» EXERCISE DETAILS
All lines of the records below that contain the word "computer" must be listed.

Collected data
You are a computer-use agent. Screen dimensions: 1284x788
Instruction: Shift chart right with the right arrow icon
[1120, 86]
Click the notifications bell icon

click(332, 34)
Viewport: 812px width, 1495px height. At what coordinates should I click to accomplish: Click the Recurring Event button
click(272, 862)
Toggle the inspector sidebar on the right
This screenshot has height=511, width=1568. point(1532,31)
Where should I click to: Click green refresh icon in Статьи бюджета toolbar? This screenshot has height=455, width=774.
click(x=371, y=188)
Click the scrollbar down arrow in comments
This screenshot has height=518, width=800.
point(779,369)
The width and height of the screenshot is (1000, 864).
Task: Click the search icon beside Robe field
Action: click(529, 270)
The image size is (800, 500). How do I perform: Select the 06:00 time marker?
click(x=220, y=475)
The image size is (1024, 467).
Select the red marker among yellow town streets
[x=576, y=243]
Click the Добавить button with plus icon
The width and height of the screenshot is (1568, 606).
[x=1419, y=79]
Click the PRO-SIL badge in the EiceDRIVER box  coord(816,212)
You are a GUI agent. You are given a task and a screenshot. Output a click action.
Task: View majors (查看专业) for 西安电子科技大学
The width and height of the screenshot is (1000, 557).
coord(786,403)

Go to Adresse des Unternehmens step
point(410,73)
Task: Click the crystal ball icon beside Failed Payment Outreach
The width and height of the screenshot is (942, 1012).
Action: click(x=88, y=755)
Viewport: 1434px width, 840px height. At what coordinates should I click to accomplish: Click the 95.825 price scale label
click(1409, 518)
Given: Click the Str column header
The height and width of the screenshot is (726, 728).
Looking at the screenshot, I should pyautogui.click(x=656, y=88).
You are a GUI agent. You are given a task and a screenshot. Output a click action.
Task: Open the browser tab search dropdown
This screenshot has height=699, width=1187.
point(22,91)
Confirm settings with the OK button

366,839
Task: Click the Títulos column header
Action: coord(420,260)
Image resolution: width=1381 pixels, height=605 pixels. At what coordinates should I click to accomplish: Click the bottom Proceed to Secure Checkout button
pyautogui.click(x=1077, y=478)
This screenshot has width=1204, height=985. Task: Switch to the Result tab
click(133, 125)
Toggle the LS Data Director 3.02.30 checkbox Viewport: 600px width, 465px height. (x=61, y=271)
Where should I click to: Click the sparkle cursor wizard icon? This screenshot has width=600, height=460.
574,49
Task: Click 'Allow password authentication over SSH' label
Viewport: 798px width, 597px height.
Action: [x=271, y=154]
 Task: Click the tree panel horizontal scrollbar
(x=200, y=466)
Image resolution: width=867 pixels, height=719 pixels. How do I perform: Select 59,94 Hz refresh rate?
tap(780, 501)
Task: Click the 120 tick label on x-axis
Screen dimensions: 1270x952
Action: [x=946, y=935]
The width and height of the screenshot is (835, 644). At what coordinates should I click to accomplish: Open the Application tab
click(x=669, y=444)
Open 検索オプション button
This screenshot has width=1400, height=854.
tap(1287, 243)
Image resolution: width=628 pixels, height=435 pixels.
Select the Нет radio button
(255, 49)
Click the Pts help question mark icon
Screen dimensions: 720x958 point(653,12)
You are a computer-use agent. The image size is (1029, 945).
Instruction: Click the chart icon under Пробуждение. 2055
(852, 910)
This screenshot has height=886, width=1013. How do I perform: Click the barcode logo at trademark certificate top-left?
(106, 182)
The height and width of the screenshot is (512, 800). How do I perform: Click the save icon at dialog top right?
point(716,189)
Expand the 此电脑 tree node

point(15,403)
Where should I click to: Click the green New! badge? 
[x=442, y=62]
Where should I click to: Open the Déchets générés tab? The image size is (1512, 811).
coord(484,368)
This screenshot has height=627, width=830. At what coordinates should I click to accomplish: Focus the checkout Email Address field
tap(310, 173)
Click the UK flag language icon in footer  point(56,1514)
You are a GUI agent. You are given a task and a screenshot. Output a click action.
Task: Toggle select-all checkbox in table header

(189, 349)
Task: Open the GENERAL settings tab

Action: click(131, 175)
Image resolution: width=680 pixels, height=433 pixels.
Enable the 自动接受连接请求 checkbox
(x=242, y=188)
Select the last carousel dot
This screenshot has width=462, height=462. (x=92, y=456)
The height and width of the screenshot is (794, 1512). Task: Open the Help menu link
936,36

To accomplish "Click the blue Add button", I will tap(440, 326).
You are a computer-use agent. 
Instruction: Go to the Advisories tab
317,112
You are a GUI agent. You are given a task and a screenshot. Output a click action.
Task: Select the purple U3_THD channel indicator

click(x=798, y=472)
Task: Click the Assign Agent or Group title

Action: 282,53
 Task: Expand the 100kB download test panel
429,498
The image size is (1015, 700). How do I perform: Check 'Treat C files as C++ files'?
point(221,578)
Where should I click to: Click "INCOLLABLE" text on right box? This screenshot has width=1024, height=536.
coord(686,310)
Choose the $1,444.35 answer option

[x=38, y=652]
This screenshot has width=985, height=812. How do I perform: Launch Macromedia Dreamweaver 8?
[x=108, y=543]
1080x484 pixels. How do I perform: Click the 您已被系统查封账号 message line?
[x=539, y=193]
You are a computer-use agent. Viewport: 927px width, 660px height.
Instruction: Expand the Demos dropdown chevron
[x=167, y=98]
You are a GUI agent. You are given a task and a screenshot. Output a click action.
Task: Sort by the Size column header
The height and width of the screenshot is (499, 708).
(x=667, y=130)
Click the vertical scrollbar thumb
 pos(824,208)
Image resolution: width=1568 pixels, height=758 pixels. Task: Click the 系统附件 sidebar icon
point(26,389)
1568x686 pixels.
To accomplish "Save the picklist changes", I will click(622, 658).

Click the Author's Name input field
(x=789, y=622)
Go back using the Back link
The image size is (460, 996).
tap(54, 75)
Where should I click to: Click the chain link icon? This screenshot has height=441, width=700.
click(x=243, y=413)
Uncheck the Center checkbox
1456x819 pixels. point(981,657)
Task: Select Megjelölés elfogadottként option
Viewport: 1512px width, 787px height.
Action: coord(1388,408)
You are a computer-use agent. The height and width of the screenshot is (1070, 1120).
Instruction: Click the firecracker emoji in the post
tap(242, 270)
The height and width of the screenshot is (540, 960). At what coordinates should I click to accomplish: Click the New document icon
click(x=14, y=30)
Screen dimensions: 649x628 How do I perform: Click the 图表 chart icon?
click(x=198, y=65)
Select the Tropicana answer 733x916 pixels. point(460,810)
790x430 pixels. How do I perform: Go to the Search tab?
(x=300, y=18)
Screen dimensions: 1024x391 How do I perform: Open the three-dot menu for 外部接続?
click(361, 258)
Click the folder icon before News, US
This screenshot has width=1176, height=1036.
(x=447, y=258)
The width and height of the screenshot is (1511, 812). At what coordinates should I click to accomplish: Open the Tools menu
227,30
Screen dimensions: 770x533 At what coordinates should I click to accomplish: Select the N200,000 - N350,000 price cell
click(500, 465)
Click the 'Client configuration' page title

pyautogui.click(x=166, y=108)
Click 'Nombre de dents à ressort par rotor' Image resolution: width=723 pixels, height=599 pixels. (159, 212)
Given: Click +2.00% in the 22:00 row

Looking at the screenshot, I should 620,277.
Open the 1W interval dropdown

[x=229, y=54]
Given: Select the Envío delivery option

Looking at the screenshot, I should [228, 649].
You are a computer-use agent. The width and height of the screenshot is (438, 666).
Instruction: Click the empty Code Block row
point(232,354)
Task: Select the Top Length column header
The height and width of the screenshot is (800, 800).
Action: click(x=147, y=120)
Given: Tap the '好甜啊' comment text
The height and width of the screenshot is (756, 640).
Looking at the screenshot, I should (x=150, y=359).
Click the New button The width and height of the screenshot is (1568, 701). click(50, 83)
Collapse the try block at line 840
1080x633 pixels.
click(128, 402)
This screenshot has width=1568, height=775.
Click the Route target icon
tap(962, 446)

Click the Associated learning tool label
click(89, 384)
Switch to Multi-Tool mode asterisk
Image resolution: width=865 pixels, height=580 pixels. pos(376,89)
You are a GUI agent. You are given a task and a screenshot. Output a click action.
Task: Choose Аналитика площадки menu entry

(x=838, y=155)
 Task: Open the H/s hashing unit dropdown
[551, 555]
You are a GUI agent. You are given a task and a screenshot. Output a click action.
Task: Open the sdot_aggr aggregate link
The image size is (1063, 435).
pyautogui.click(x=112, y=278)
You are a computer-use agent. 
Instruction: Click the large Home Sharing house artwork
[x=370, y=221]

» SOLUTION TO THIS EXERCISE
You are a computer-use agent. Screen dimensions: 1284x788
You are a computer-use agent. The image size is (1029, 945).
You are a computer-use agent. 
You are a computer-use agent. Viewport: 927px width, 660px height.
You are a computer-use agent. The height and width of the screenshot is (1070, 1120).
You are a computer-use agent. The width and height of the screenshot is (438, 666).
You are a computer-use agent. 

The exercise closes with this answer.